L’origine de la poésie doit être cherchée dans l’énigme que la nature offre à l’homme et dans le goût du merveilleux. La poésie est, d’abord, essentiellement panthéiste chez les peuples orientaux dotés, déjà, d’une métaphysique, astrologues, navigateurs ou pasteurs, voués à la contemplation. Chez les nomades épris de batailles, elle revêt un caractère de nihilisme féroce. Mais, avec les uns et les autres, elle est sœur de la musique. Les clans, les tribus, les peuples se montrent friands d’harmonie dans les sons et dans les mots.

L’aède grec, lui, chante pour le plaisir. Il se soucie peu du Mystère qui l’environne. Les symboles dont il fait choix sont clairs et, même, quand il puise dans les vieilles légendes rapportées par les voyageurs, il les accommode à son goût, sous un ciel qui demeure pur et calme, Dès lors, la poésie perd son caractère primitif d’unanisme, pour employer un mot moderne. Elle est conforme à l’âme de ce petit peuple bavard, discutailleur, frivole. J’ose m’étonner de constater l’influence (les arts plastiques mis à part) que quelques bourgades échelonnées sur les bords de la Méditerranée ont pu exercer, au cours des siècles, sur le monde européen qui persiste à s’alimenter à la source gréco-latine, alors qu’il pourrait puiser dans la richesses de ses folklores (notamment en France, où le Moyen Age est prodigieux).

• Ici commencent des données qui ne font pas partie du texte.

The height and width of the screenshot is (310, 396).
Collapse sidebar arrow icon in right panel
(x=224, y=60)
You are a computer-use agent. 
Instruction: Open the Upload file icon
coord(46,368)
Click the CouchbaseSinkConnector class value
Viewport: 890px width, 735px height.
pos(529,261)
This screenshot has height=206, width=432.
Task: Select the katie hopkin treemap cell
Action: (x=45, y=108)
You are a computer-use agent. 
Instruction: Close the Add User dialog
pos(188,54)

Il n’est pas dans mes intentions de dresser, ici, un tableau complet de la poésie et de son évolution. Un tel tableau nécessiterait des volumes. Nous noterons que la poésie grecque a vu le jour, très probablement, sur les côtes de l’Asie-Mineure, vers le Xe siècle avant Jésus-Christ, avec les Orphée, les Amphion, les Linos. Puis apparut la poésie épique, consacrée aux combats. Ce sont les aèdes qui la propagent par leurs chants, lesquels ont trait aux prouesses des guerriers, particulièrement des ancêtres entrés dans la légende. Les dieux se mêlent aux hommes, interviennent entre les combattants. De là, Homère, l’immortel Homère, qui n’a fait que donner son nom à une œuvre collective et lui a fourni, peut-être, l’unité de composition. On ne sait rien d’Homère, représenté généralement sous les traits d’un vieillard aveugle, sinon que sept villes prétendent lui avoir donné naissance. Il faut observer que l’Iliade et l’Odyssée furent recueillies par les soins de Pisistrate, tyran d’Athènes, au vie siècle et que, plus tard, au iie siècle, Aristarque revit très scrupuleusement ces deux poèmes dont il supprima nombre de vers inutiles ou fâcheux.

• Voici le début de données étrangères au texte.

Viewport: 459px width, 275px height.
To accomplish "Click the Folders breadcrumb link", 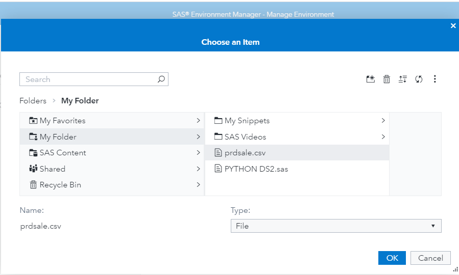I will tap(33, 101).
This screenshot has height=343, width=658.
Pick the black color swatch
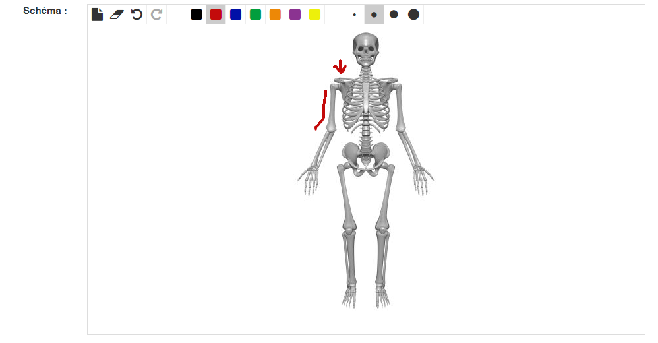[x=196, y=15]
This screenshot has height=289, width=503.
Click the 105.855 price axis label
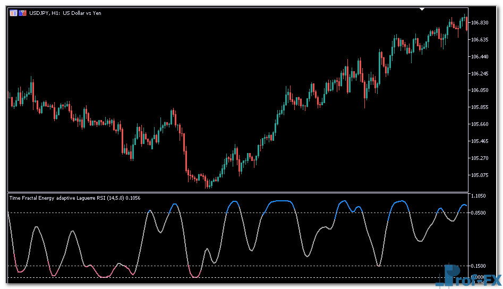click(479, 107)
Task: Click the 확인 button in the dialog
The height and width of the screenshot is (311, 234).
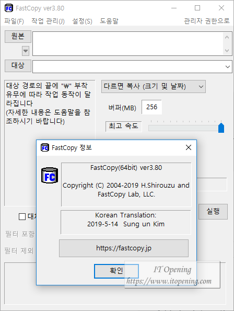Action: click(x=116, y=271)
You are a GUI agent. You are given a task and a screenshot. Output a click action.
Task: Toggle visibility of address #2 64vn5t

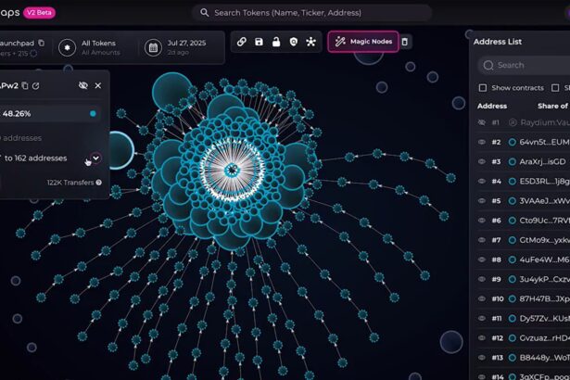[481, 142]
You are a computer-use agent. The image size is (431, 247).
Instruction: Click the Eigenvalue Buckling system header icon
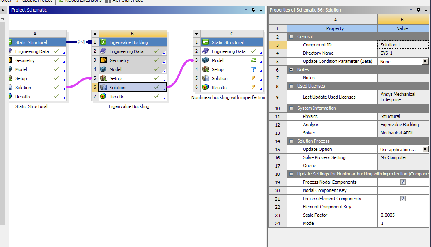[x=103, y=42]
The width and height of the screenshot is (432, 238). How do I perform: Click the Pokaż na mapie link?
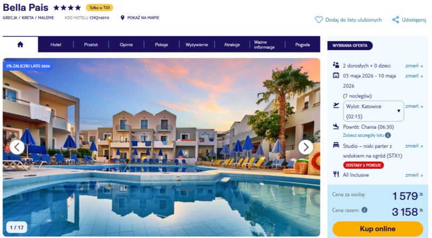coord(143,18)
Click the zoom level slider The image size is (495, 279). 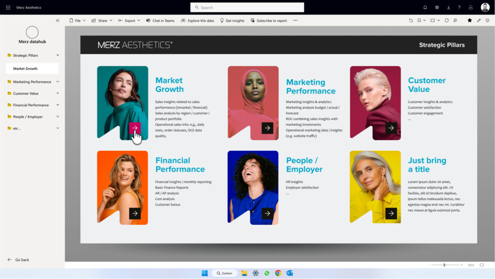[444, 265]
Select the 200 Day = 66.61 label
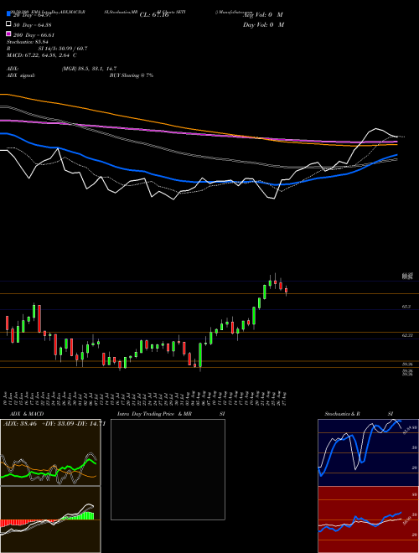Viewport: 419px width, 553px height. click(x=34, y=35)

L’Iliade, c’est l’histoire de la guerre que les Grecs livrèrent aux Troyens. C’est une succession de chants qui finissent par devenir fatigants. L’Odyssée a plus d’intérêt. Ce poème relate les aventures du subtil Ulysse (Odyseeus) et côtoie le roman ou le conte de fées. L’influence de ces deux œuvres fut formidable en Grèce. La poésie lyrique et tragique ne cessa de s’en inspirer. Cependant, il y eut, avec Hésiode, comme une sorte de réaction. Ce poète s’efforça, dans Les Travaux et les Jours, de condenser les connaissances de son temps et d’enseigner (en grec : didasco), d’éduquer, d’instruire

ses contemporains. Il créa ainsi la poésie didactique. Toute la poésie grecque sort d’Homère et Hésiode.

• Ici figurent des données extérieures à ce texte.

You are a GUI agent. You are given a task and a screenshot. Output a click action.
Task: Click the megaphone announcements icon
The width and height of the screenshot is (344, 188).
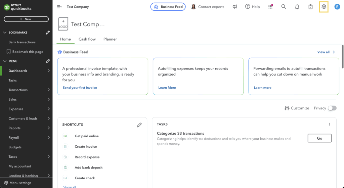[235, 7]
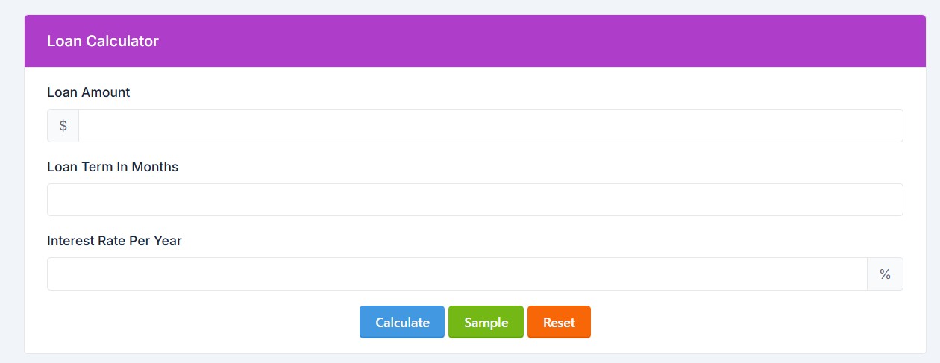Viewport: 940px width, 363px height.
Task: Hit the orange Reset button
Action: click(x=559, y=322)
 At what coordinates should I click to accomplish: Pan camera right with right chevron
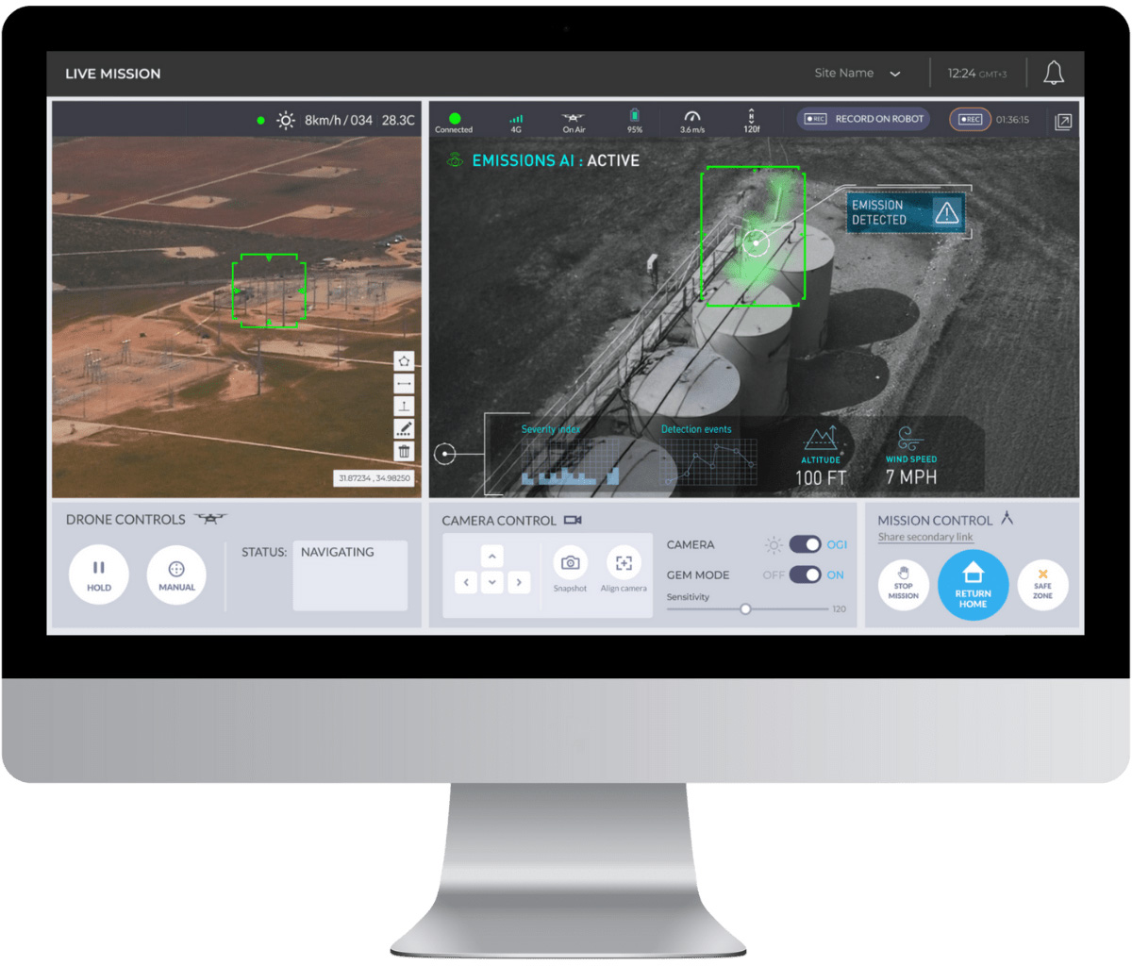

La poésie lyrique s’affirma avec Tyrtée (le Déroulède de Sparte), qui entraînait les guerriers à la mort ou à la victoire ; avec Sapho, prêtresse de l’amour ; avec Anacréon, poète érotique et charmant qui chantait « le divin Eros, maître des dieux, dompteur des hommes » ; avec Pindare qui composait des Odes pour les jeux olympiques, pytiques, isthmiques (c’était une manière de poète officiel). Puis, la poésie tragique, avec Eschyle, Sophocle, Euripide, triompha. Ces trois grands tragiques qui influencèrent les Latins et notre xviie siècle, n’eurent que de pâles imitateurs. Par contre, le génial, l’immense Aristophane, ennemi de la guerre, ennemi de la démocratie ridicule de son temps, ennemi du socratisme créateur de Dieu et marchand de morale, connut, à travers les siècles, un succès qui ne se démentit jamais. Il demeure le premier poète comique à la verve cinglante et vengeresse, père de tous les satiristes et de tous les pamphlétaires.

Après lui, on ne voit guère que Ménandre, dont on n’a conservé que quelques fragments, et qui s’attache surtout à la peinture des mœurs de son temps.

Il ne faudrait pourtant point oublier Archiloque, qu’on connaît imparfaitement et qui, dans ses iambes, donna naissance à la satire.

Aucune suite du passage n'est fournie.